Si alguien tiene derecho a ser feliz, éste es el cristiano; pero, a la vista de muchas vidas, da la impresión de que, en vez de ser testigos de gozo, somos portadores de resignación. Nos resignamos a sobrellevar los padecimientos de este mundo, porque nos parece que los sufrimientos de esta vida son el precio que Dios nos exige a cambio de la felicidad eterna.
Nos resignamos a no ser felices aquí en la tierra, porque creemos que ésta es la voluntad de Dios. Estamos equivocados. La voluntad de Dios es nuestra santificación. Nunca, nuestra infelicidad.
En la Biblia aparece un claro contraste entre la actitud de los dioses paganos y el Dios de los cristianos. Mientras los dioses de los paganos gozan de su felicidad, sin preocuparse de la suerte de los humanos, nuestro Dios muestra una gran solicitud por la suerte de los hombres. Él es nuestro creador y salvador liberador de esclavitudes y de opresiones injustas. El comportamiento de Dios tiene que provocar en nosotros un gozo desbordante. Para comprenderlo, lo primero que se requiere es enseñar a los hombres que los humanos no nacemos felices ni infelices, sino que nacemos para la felicidad. Pero la felicidad no nos llega como la lotería de Navidad, que sólo les toca a unos pocos. La felicidad se construye ladrillo a ladrillo, hay que colocarlos uno a uno.
Ciertamente no hay recetas infalibles para la felicidad; pero sí que hay una serie de caminos por los que se puede caminar hacia ella.
Martín Descalzo, en su libro Razones para la alegría, señala algunos, a los que él llama “caminos para caminar hacia la felicidad”. Entre otros apunta estos: Descubrir y disfrutar de todo lo bueno que tenemos.

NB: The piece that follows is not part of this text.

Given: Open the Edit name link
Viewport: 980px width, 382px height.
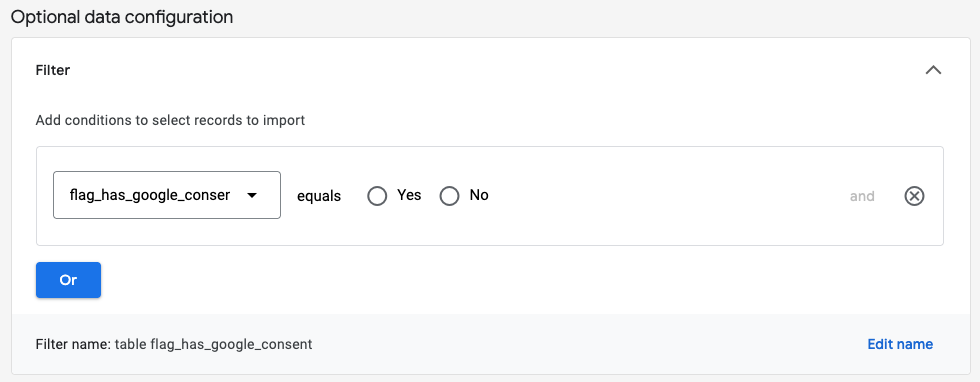Looking at the screenshot, I should point(900,344).
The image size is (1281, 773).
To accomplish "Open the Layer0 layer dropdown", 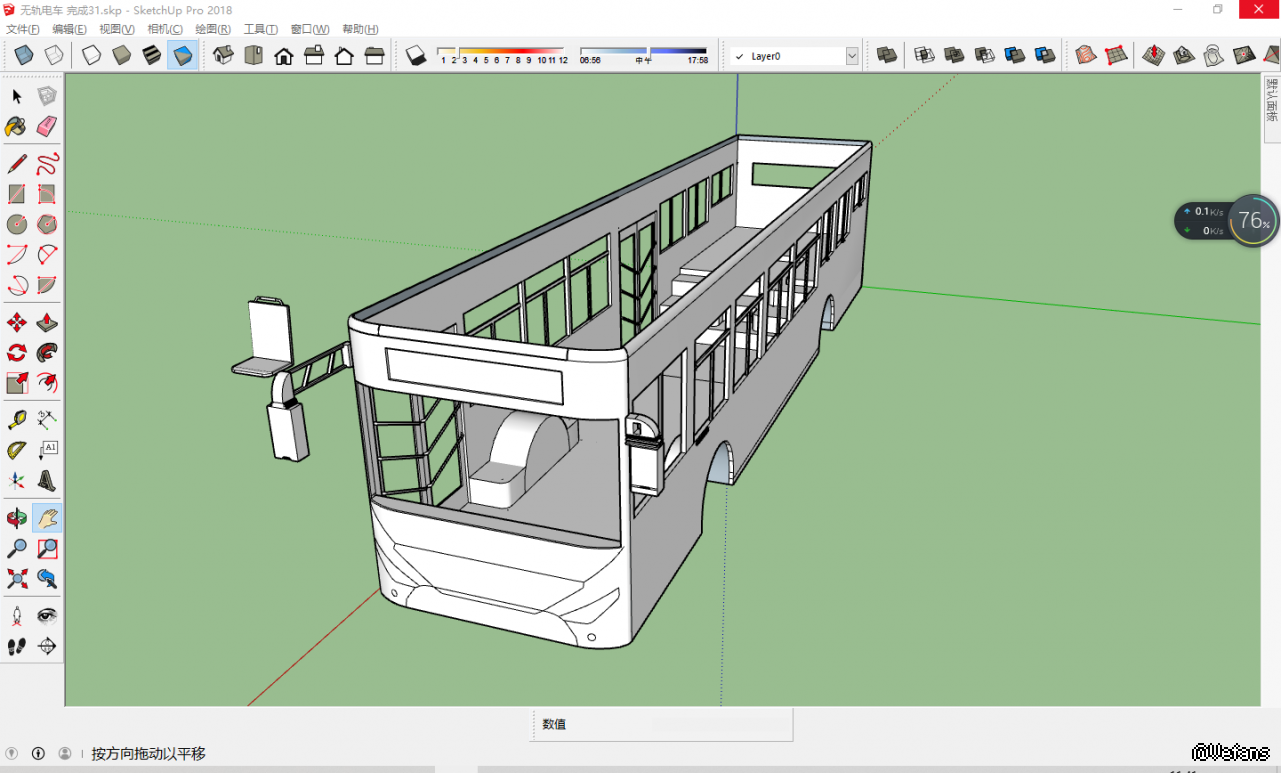I will tap(852, 57).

No tener que esperar a encontrarnos con un ciego, para enterarnos de lo hermosos e importantes que son nuestros ojos. No necesitar conocer a un sordo, para descubrir la maravilla del sentido del oído. No es necesario experimentar que nuestras manos se mueven según nuestra voluntad, ni ver las manos de un paralítico, para describir el gran regalo que Dios nos ha hecho, dándonos unas manos sanas para ganarnos el pan…
Bonhoeffer, en su libro titulado La ética, afirma que Dios puso en casi todas las acciones del hombre, además de su fin primario, una “ración de gozo”: la finalidad del comer y del beber es la subsistencia del hombre; pero Dios quiso que, al mismo tiempo que comemos para recuperar fuerzas, y al mismo tiempo que bebemos para evitar la deshidratación del organismo, experimentásemos el sano placer de mitigar la sed.

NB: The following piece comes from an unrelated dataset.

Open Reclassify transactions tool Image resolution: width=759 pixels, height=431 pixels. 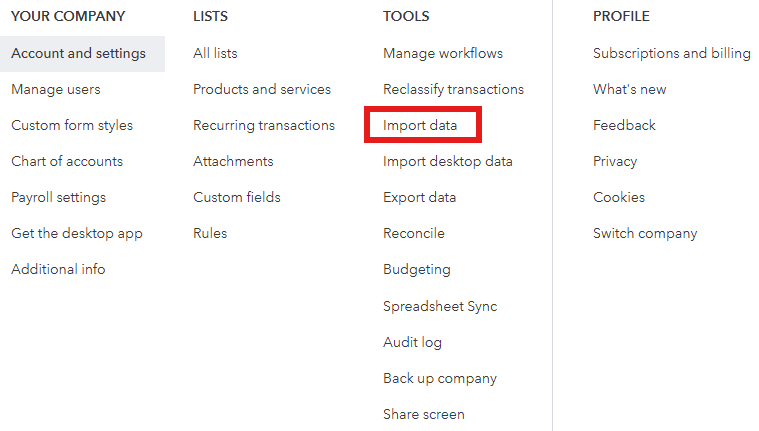[x=453, y=89]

El problema del dolor es tan espinoso, que quizás ningún otro ha engendrado tantos ateos, ni ha provocado tantas rebeldías y blasfemias contra el cielo. Para evitar estas reacciones, lo mejor será aceptarlo con fortaleza y mirarlo con esperanza. El mundo no es Cielo, pero puede ser camino de Cielo. Nosotros corremos el riesgo de confundir los términos aguardar y esperar. Da la impresión de que sus significados son sinónimos, sin embargo, su diferencia es abismal. Aguardar hace referencia al tiempo que tiene que pasar para poder percibir la recompensa por nuestra aportación positiva a algo valorables. Esperar es la certeza de que recibiremos la gloria celestial prometida por el Señor a los que hayamos sido fieles a los compromisos cristianos. También para Jesús, el mundo fue camino de dolor y de cruz, pero su actitud lo convirtió en camino de Cielo. Jesús sintetizó si vida en aquella expresión de “todo está cumplido» con que selló sus labios en la tarde del Viernes Santos. Se había cumplido la misión del Redentor en la tierra y ahora se ha cumplido también la promesa del Padre: Jesús ya está compartiendo la gloria del Padre para siempre. Para ÉL ya se acabó la espera, y la esperanza se hizo realidad.
Este es también nuestro futuro. Hagamos de este mundo un camino que nos lleve al Cielo, porque allí también hay cabida para nosotros.